• Text passage

•••

Most of the damaging information from the Sony Pictures Entertainment data breach had no business value, but still presented a risk to the organization. The GDPR mandates that personal information that has no business value and no legal retention requirement must be destroyed. This is important because it means that organizations must have a data destruction and certification process in place. Also, it requires that organizations understand information storage and information flows so they can be sure all the copies of the information are destroyed. This sounds easy. In practice, it is very difficult and requires a change in the way organizations think about information and risk.

Once every stage of the life cycle has been defined, you will understand how data should be used in an authorized manner. Now, you can build an information protection program that looks for anything outside those allowed practices. In some cases, the practice may be necessary but was not defined up front. This is fine as programs tend to mature. However, starting with a defined authorized behavior is the most effective way to build an information protection program. I should emphasize that defining authorized behavior and detecting everything else is the most effective way to build any security control. The number of bad things that could happen is infinite. The only thing that is possible is to define what should happen and then to put in controls that detect deviations from those authorized processes.

Successfully establishing a program that understands authorized interactions with information requires input from departments outside information security and ongoing cross-functional collaboration.

Cross-functional collaboration

Cross-functional collaboration, where people from multiple business functions work together to achieve a common goal, is a feature of the most successful information security programs, but it is rare. Few organizations are sufficiently committed to information security to dedicate resources from business units to advance the security program. Few information security programs have the discipline and maturity to make good use of cross-functional collaborators, even if the will exists. However, since cross-functional collaboration improves the security program significantly, it is a worthwhile pursuit to build it into the program, at least up front while objectives are being defined.

Information protection specifically is largely dependent on this collaboration. I was told by one of my early mentors that information protection is not a technology solution, it is a business solution facilitated by technology. Rules governing the creation, use, storage, sharing, and destruction of information are business rules. We simply use technology to enforce them. When framing the problem that way, it is natural to ask for business unit involvement.

If you are responsible for an information protection program, one of your first steps should be to get buy-in from leadership and start building your cross-functional collaboration workflows. These cross-functional collaboration teams will be critical in identifying information, the proper sharing of information, and other items related to keeping information safe in your organization. Now that we understand how and why we should protect information, we will turn our attention to securing networks and workloads.

Securing networks and workloads – past, present, and future

Securing networks and workloads is a heading that is intentionally vague. The methods we use to transport information and who owns them have changed significantly since the early 2000s. Then, people's access to high-speed internet was mostly provided by their employer, who owned the infrastructure, the path to the internet, and the internet circuit itself. Most people either physically came into an office or used a Virtual Private Network (VPN) to access the network remotely. In either case, the organization owned the path to the internet and could put controls in place to monitor its use for a variety of reasons. In the modern world, most people have multiple methods of high-speed access to the internet. Home internet download speeds are often higher than the speeds at work. Most people in developed countries have high-speed internet access on their mobile phones. Many workers never come into their office, and VPN connections are used only for access to specific resources. Organizations have lost control over the path their teams take to the internet.

•••

• Provided data
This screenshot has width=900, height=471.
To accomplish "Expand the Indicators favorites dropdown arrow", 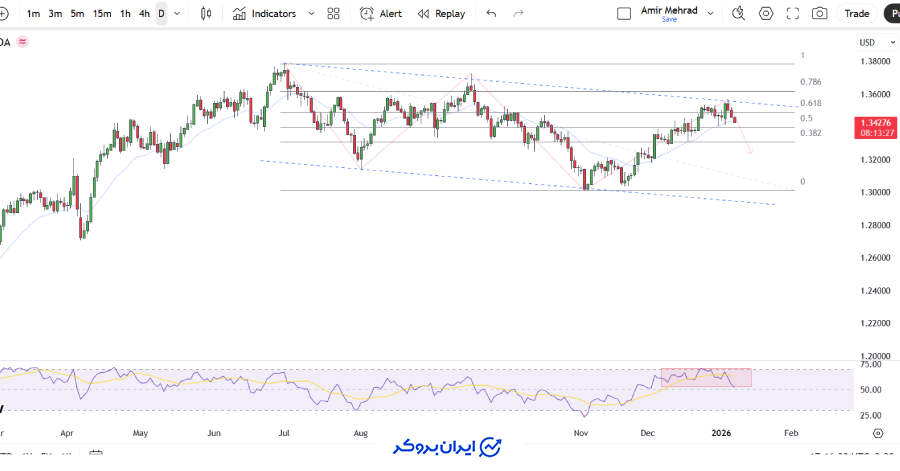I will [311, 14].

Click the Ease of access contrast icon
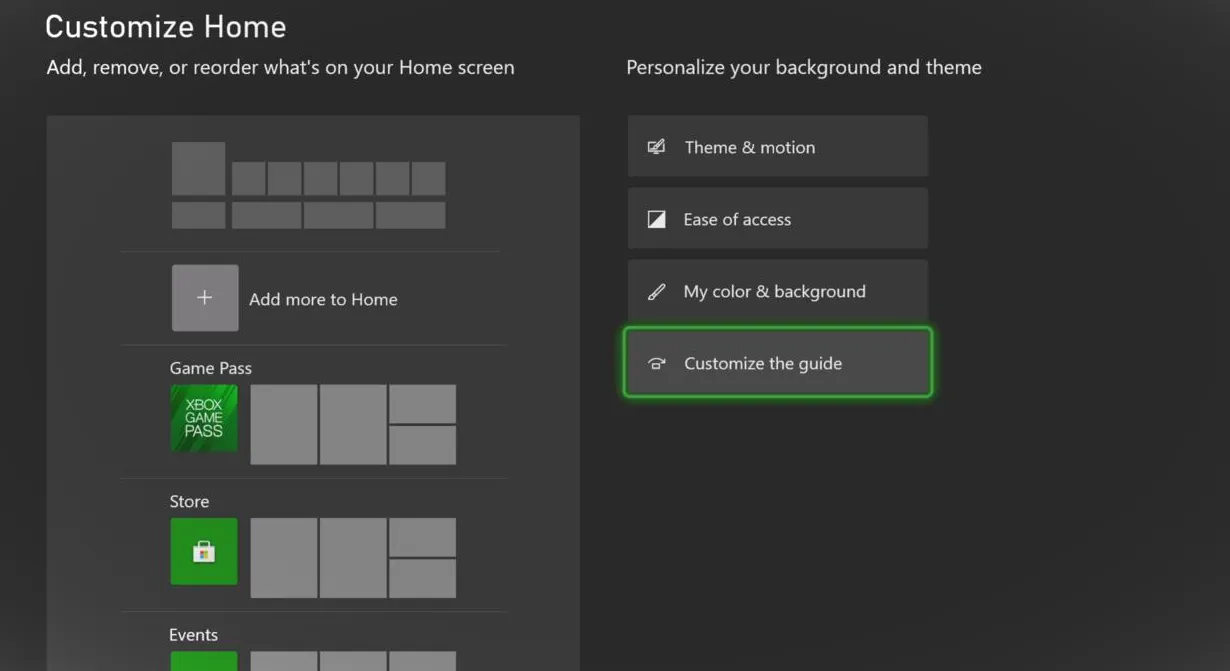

•••

In the passage on information protection, how did the early mentor describe information protection?

As a business solution facilitated by technology, not a technology solution.